Spend some time with yourself to drill down into the deeper stuff and then look for matching connections. Shared values will make for rich conversation and bring you back together when times are tough, not the fact that you both like white water rafting or watching RuPaul’s Drag Race.
3. Stop performing a version of you.
Many of us filter out the stuff we think might be seen as weird or boring or stupid when we’re dating. Or, it becomes normal to present a curated, cooler version of you. Of course you want to put your best foot forward, but sometimes it’s stripped back so much that who you are becomes completely invisible.
Dating is not a numbers game. You don’t need loads of matches to find someone. You need matches with fewer folks who are really going to get you. Who will think you’re cute and funny and smart and interesting (even when you’re driving them mad).
If you love binging Pretty Little Liars and cheap chocolate, painting old furniture, sleeping in until 4pm on Saturday afternoon, devouring true crime podcasts, attending the odd rally, and you wish you were an earth mother but are really more of a city gal who likes to shop, then that’s you.
And my bet is that you are pretty unique and special with all your faults and quirks. We fall in love with real people, not pretend ones. If someone doesn’t love the real you, why are you with them in the first place? Wouldn’t it be far more wonderful to be cherished even when you are not the curated version of yourself?
4. Don’t interpret “fun” as just the other person having fun.
Hands up: Who is fantastic at helping other people relax—so much so that you forget to actually notice if you are having fun too?
We all have roles we tend to play in life, and if yours is along these lines, then I’d encourage you to swallow that role somewhat and see what happens when you don’t leap into “Make them feel good” mode.
Live with an awkward silence. Notice if you’re being asked questions, listened to, or engaged in conversation on a similar level to what you’re putting in. Spout an opinion or two. Not going well? Then it maybe this one isn’t for you. And phew! You found out early on.
FYI: “Fun,” for those who have forgotten (because you’ve been out there way too long) is having a bit of a laugh and feeling relatively at ease.
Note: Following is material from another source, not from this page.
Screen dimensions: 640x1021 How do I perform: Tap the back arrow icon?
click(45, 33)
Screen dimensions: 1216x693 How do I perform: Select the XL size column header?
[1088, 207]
5. Yep, it should be pretty easy.
Myth-busting time: Relationships don’t need to be hard and shouldn’t need to be “worked on” all the time. Are your friendships like that? My guess is that the good ones are not. Sure, they have ups and downs. There are misunderstandings and times of trouble. But ultimately, you really like each other’s company. You can rely on each other.
The best relationships are fairly easy. They need to be able to stand the test of time. If it’s hard when nothing hard is happening, how is it going to be when something really hard is happening?
Sure, there are situations that are supposed to be fun but instead can be fraught with issues (like moving in together). When we’re invested in someone and then mesh our lives together, that has some serious weight and it makes sense there will be teething.
But if you’re on date four and it’s uncomfortable, combative, awkward, and pressure-filled, and you feel bad about yourself, or the other person is trying to control you? This one is most likely not for you.
Ultimately, dating from a place of self-love is about believing that you are worthy just as you are, and that there is someone out there (maybe several someone’s) who you can and will connect with.
It’s not just about being loved—it’s about you loving someone else. And if you’re coming from a place of self-love, then you will ultimately run the dating gauntlet with kindness, self-respect, and vulnerability without heaping a load of meaning onto rejection. Rejection means this one wasn’t right for you, nothing more, and thank god they did you a favor! Because you are deserving of the real, luscious thing with someone truly amazing.